Abstract
Purpose: :
To assess and compare the variations of LASIK flap created by the IntraLase FS60 laser, Moria One Use-Plus SBK and the Moria M2 Single-Use 90µm-head automated microkeratomes.
Methods: :
One hundred and sixty-one eyes of 81consecutive patients were enrolled in this prospective study and divided into three groups depending on the flap creation method: the IntraLase laser group (59 eyes) , Moria One Use-Plus SBK (44 eyes) and the Moria M2 plastic single-use 90µm head microkeratome group (58 eyes). Anterior segment optical coherence tomography was used to account the flap thickness of the 20 specified measurements on the corneas at one month postoperatively. Results were used to analyze the reproducibility, uniformity, regularity and accuracy of the LASIK flaps.
Results: :
The Intralase flaps and the Moria One Use-Plus SBK groups were more uniform and regular, showing an almost planar configuration, than the meniscus shaped flaps created with the Moria M2 Single-Use 90um head keratome.
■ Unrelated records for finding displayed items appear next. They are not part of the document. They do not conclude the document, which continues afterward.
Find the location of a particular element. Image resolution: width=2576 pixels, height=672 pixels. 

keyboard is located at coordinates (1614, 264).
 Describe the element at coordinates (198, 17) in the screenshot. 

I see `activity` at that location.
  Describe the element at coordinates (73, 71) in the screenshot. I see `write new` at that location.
The mean flap thickness of the IntraLase group was 110.81±2.26µm, while the Moria One Use-Plus SBK and Moria M2 automated groups were 113.04±4.90µm and 119.87±13.64µm respectively. The average thickness values in the central, paracentral and peripheral zones were not significantly different in the Intralase flaps (111.18±3.33µm,111.10±2.85µm and 110.34±3.42µm, respectively: p>0.05 by ANOVA) and Moria One Use-Plus SBK flaps(113.85±8.07µm,111.89±5.17µm and 113.78±4.79µm respectively: p>0.05 by ANOVA)In the Moria M2 Single-Use 90µm head microkeratome group, the central flap thickness was statistically significantly thinner than the peripheral zones with a mean flap thickness of 117.96±13.14µm,117.01±13.43µm and 123.11±13.77µm, respectively (p<0.05 by ANOVA). The Intralase flap and Moria One Use-Plus SBK flap thicknesses were statistically significantly more accurate than the Moria M2 Single-Use 90um head flap thicknesses in the peripheral zone (p<0.05), The IntraLase and Moria One Use-Plus SBK flap thickness was significantly accurate than the M2 Single-Use 90-head Microkeratome flap thickness in the peripheral zone (p<0.05).
Conclusions: :
The flap created by the IntraLase femtosecond laser and Moria One Use-Plus SBK are more uniform; more regular; more accurate and better reproducibility than by the traditional M2 single use 90µm-head microkeratome. The first two methods can make precise flap for Sub-Bowman Keratomileusis (SBK).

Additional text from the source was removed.